I'm glad things are working out OK. Best wishes.
Thank you for all of your help. I went to my gyno for my annual on June 18. He was shocked that I had a raging yeast infection that the ER doctor missed. Also, he felt that I did not have PID, rather the symptoms were probably related to the gall bladder bile leak. I just received the test results from the urine sample that my husband and I gave on Monday at our GP and they are both negative for chlamydia! I guess I was one of the rare false positives. I am to follow up with my gastro regarding the other symptoms. Thanks again for your advice. My GP has sent out letters to all concerned doctors letting them know that I am not infected. Thanks.
Chlamydia testing is recommended as a matter of routine in the right demographic categories, especially sexually active men and women in their teens or twenties; doing it often is the mark of a responsible doctor. However, most ER docs don't do chlamydia testing as routinely done by ObGs, office-based doctors, and others. Therefore, this makes me wonder whether something in your behavior or questions triggered the test. (If a patient asks "Are you testing for STDs?", it's usually a bright red flag that testing is a good idea.)
Chlamydia and UTI (bladder infection) can cause very similar symptoms. But as I said in my original reply, your doc is the only one who can answer this question. It depends a bit on other tests that were done, i.e. whether s/he knew for sure you had a UTI or only suspcted one. But cipro would have suppressed chlamydia (not recommended as cure, but it has substantial activity against the germ). Therefore, as I said above, it is likely you acquired your infection sometime after you last took Cipro or other antibiotics.

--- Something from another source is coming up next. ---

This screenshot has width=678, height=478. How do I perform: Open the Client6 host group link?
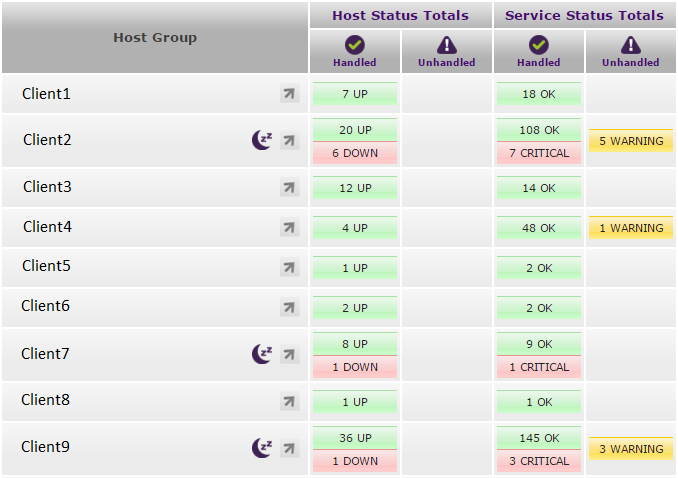tap(46, 306)
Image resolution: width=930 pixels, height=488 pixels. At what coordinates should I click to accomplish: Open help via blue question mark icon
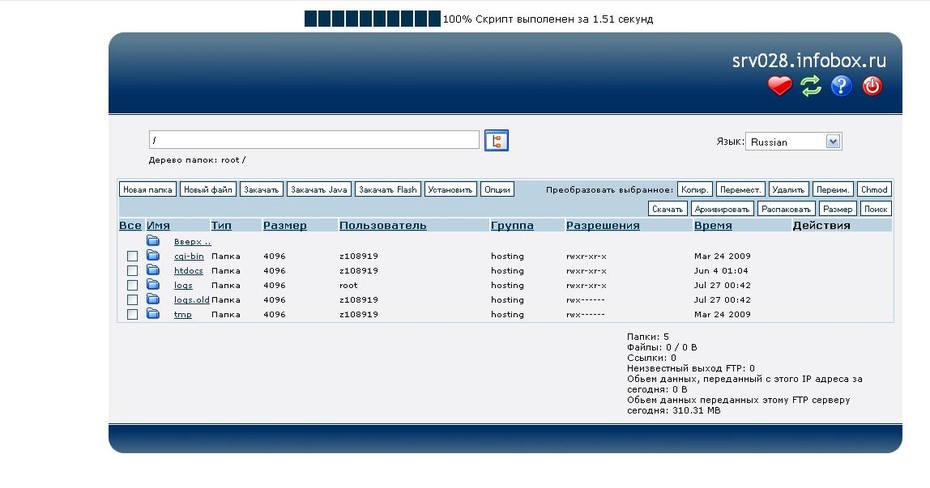tap(841, 86)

Thanks. My husband is still insisting that there was a mistake. We will just have to wait for the results. My first bladder infection was April 7 but I did not finish all of the meds because of the GB removal. Then I returned with symptoms on May 19 and was given cipro. Could this have been chlamydia then and just diagnosed as bladder infection? Also, could he have been giving it to me several times over the last couple of months after the cipro worked? Also, when I said the ER doctor told me he was looking for an STD, I meant that he never said that he was looking. Sorry for the confusion. That is why I was so shocked when he called. Apparently he specifically asked for this test to be run on my sample?
There really are two issues here; this forum can deal with one but not the other. The first is the cause of your abdominal symptoms, and I cannot answer whether any of them could have been due to undiagnosed chlamydia. Certainly the gall bladder problems were not due to chlamydia. Your lower genital tract infection problems 2 years ago might have been, but the antibiotics used for such infections often would treat chlamyida even if undiagnosed. Conceivably chlamydia contributed to the more recent painful abdominal problem, i.e. perhaps you had PID instead of gastroenteritis. But that is something only your doctors can determine.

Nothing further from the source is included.